Maintenant, le pays espère à partir de ce mois de mars la troisième intervention dont nous parlons plus haut et qui sera dirigée par le Kenya. C'est mieux que rien pour l'instant ou peut être nécessaire parce que la PNH comprend des ennemis internes ou des policiers servant les intérêts des gangs, lesquels peuvent induire en échec toutes les interventions anti-gangs composées uniquement d'unités locales. 

En d'autres termes, avec des policiers qui sont des instigateurs des bandits ou des bandits qui se cachent dans la PNH, l'objectif d'une sécurité publique adéquate ne sera jamais atteint.  Les bandits seront toujours informés des stratégies anti-gangs élaborées par la PNH. Cette traîtrise, d'après certains analystes, ne pourrait être neutralisée que par l'éventuelle opération qui sera  menée sur le terrain par une troupe étrangère unilatérale.

En revanche, l'ancien colonel de la FADH Himmler Rébu prévoit un échec dans une pareille opération compte tenu du manque de connaissance sociologique du terrain de la part des éventuels policiers étrangers. Alors, ce serait mieux, prévoit-il, si des agents non-corrompus  de la PNH  travaille de concert avec la troupe étrangère en question, laquelle sera composée de plus de 2500 policiers incluant comme avant-gardes 1000 kényans et 500 béninois.  Il est évident que la troupe kényane ait le support local puisqu’il n’est pas recommandé pour une force étrangère d’opérer sur un territoire étranger sans la participation des forces locales.

Cependant, le pays doit bientôt s'efforcer de rompre avec l'idée de l'assistanat en tout et récurrent ou permanent.
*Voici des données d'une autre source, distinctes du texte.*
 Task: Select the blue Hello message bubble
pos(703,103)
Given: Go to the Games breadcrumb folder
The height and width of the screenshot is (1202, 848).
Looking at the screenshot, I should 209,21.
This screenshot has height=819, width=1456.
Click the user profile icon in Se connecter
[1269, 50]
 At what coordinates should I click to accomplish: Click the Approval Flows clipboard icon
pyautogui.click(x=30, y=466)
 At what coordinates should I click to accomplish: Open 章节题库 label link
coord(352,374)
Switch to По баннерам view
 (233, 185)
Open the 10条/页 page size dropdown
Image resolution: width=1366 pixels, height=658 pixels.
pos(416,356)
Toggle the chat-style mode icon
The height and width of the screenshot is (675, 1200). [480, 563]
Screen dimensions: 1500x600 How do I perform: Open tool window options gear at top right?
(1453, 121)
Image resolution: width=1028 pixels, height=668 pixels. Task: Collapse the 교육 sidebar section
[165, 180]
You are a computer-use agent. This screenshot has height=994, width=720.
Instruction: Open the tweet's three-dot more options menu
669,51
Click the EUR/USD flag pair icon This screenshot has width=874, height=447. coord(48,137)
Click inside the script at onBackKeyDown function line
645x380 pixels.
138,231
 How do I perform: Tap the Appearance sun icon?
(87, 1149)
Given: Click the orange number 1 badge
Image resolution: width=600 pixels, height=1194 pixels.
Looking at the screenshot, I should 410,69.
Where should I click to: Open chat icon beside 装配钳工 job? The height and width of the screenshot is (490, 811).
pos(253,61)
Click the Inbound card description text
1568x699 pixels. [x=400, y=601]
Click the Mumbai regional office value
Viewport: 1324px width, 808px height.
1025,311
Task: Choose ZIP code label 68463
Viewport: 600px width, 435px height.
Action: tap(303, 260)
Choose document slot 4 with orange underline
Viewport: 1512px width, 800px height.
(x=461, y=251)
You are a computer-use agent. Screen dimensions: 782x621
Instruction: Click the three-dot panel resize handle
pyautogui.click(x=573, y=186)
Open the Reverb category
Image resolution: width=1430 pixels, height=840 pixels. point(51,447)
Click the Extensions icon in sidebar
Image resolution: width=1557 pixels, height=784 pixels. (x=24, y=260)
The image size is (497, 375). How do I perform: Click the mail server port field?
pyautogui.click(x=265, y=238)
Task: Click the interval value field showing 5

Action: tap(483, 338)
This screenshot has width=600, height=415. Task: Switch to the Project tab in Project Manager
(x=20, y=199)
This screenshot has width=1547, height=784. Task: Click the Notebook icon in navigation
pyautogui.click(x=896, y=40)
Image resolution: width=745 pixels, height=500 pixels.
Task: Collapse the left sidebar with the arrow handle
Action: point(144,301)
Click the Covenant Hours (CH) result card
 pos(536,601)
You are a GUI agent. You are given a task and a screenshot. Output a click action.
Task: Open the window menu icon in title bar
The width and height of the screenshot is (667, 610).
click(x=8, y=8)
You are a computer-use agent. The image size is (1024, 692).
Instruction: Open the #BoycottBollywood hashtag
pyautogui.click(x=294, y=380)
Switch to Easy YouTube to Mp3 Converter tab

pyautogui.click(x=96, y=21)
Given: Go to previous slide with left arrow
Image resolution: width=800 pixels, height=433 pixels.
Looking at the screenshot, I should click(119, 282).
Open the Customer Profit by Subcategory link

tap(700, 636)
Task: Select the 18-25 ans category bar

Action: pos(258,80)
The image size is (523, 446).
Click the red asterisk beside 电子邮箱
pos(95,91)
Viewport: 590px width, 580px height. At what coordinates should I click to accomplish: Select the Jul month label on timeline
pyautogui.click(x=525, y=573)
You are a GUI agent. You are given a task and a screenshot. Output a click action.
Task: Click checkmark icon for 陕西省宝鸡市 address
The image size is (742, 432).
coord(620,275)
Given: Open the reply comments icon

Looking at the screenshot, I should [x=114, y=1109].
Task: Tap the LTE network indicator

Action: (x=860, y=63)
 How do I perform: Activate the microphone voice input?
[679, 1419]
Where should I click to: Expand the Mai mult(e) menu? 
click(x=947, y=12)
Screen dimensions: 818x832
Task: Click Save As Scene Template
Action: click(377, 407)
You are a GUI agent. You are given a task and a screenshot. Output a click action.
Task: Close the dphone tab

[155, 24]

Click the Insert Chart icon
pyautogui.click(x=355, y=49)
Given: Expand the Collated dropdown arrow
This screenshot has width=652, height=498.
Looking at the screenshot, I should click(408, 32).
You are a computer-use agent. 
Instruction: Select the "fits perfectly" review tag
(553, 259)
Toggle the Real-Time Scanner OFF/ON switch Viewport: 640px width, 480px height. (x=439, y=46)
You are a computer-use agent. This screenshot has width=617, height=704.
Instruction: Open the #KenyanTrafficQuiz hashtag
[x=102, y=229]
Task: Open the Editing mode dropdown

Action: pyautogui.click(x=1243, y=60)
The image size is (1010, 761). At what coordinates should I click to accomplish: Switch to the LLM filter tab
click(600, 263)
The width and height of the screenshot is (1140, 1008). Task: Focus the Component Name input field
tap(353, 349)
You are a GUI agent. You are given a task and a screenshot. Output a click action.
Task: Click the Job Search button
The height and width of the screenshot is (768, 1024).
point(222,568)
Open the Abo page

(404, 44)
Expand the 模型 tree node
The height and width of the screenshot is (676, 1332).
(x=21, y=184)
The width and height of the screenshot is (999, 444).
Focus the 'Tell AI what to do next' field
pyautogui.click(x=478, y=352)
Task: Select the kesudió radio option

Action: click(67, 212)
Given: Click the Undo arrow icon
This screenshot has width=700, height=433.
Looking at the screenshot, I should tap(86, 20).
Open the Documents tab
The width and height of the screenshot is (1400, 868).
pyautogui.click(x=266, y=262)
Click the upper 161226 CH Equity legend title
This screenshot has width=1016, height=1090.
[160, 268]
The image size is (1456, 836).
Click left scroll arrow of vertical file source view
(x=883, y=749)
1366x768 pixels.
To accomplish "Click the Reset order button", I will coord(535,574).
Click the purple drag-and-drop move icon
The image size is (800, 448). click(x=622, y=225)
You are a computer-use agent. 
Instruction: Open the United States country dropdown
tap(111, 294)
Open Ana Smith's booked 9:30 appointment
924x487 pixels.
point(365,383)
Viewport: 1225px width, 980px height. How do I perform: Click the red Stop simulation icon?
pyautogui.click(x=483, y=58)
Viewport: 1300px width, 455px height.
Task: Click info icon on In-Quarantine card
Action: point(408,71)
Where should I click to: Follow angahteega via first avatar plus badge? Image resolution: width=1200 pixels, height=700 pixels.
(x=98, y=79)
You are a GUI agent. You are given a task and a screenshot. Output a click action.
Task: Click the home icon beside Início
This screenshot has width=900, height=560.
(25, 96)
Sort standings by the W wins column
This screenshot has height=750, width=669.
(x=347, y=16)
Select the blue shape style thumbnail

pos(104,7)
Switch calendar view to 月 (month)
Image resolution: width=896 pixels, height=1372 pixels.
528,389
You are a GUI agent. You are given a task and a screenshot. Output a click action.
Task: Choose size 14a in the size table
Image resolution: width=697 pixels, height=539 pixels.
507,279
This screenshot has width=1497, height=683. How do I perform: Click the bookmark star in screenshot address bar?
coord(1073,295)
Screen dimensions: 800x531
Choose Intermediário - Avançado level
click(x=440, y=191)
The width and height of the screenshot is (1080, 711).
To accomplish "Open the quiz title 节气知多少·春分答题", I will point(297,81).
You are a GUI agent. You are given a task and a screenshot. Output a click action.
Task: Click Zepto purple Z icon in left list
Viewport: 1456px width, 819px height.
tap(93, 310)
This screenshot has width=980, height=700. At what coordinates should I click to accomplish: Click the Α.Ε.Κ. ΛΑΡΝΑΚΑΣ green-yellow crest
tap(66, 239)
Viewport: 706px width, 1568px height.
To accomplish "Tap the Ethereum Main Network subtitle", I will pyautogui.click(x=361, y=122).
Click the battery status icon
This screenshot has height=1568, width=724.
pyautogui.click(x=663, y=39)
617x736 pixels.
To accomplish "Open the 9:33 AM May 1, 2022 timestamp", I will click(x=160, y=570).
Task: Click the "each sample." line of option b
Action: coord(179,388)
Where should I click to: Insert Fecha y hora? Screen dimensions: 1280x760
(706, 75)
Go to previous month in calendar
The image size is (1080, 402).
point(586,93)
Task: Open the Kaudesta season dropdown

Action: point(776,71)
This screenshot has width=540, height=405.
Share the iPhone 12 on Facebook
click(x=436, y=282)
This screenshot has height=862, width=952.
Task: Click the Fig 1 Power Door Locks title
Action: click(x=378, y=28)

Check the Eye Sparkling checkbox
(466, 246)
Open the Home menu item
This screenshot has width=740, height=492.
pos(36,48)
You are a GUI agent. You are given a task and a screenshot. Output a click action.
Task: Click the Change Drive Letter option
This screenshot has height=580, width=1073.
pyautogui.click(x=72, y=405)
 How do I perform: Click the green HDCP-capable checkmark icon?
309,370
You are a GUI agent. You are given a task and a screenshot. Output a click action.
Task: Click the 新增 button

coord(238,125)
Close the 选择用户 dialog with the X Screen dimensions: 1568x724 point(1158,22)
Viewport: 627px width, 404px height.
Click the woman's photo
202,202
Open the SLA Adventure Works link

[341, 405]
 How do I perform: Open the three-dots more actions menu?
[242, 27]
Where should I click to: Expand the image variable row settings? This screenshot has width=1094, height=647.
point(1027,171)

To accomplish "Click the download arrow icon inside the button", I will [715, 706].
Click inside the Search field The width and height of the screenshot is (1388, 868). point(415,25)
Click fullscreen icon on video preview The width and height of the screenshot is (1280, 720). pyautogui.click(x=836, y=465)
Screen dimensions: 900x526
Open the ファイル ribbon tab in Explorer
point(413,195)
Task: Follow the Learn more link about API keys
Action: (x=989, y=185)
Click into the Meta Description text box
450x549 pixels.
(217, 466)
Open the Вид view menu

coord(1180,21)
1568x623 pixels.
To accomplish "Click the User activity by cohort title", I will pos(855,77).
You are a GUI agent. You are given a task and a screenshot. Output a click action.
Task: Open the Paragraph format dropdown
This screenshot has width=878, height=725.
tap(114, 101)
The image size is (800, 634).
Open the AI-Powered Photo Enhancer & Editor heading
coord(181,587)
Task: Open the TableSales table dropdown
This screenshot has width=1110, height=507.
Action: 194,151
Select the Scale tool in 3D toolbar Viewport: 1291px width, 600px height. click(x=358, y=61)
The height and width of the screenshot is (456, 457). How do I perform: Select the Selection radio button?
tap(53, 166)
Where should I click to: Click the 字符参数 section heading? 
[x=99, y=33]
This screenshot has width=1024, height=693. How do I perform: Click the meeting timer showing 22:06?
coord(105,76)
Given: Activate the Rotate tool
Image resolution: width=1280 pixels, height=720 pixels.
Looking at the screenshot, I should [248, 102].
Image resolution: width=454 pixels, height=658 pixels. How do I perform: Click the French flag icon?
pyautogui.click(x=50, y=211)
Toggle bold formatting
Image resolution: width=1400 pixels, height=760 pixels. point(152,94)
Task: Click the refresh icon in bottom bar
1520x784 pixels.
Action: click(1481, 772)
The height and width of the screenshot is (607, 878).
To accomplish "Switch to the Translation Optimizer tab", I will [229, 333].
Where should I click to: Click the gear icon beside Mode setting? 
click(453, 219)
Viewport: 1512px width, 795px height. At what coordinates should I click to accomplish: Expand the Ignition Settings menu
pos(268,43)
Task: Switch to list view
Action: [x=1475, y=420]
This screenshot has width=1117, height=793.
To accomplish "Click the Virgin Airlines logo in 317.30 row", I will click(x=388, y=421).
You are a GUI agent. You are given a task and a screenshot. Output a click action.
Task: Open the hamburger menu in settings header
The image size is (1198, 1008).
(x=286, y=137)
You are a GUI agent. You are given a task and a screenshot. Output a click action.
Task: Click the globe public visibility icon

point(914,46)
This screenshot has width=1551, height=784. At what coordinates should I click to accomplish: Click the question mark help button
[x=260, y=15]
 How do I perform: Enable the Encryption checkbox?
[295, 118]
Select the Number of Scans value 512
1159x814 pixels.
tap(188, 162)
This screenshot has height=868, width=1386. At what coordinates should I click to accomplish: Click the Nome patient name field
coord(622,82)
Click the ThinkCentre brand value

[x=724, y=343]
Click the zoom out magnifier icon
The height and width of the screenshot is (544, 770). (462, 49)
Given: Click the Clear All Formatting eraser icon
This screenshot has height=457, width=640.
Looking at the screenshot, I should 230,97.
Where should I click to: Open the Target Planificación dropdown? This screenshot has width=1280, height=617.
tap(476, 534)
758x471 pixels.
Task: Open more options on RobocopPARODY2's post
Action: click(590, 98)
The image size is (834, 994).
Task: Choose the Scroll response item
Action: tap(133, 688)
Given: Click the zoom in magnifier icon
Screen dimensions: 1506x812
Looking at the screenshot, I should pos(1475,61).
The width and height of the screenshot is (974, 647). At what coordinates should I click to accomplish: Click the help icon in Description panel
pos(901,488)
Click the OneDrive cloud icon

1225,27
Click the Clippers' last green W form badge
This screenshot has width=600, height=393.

Il faut prendre conscience de notre état actuel pour un dialogue national et de résoudre les problèmes locaux. Ce ne sont pas les étrangers qui seulement nous divisent et nous empêchent d'évoluer, mais nous constituons nos propres obstacles à nous-mêmes. Il faut se réunir autour d'un objectif commun pour résoudre notre propre problème de sécurité publique, organiser notre agriculture en vue de l'autosuffisance alimentaire, de restructurer notre système de santé et d'éducation, etc.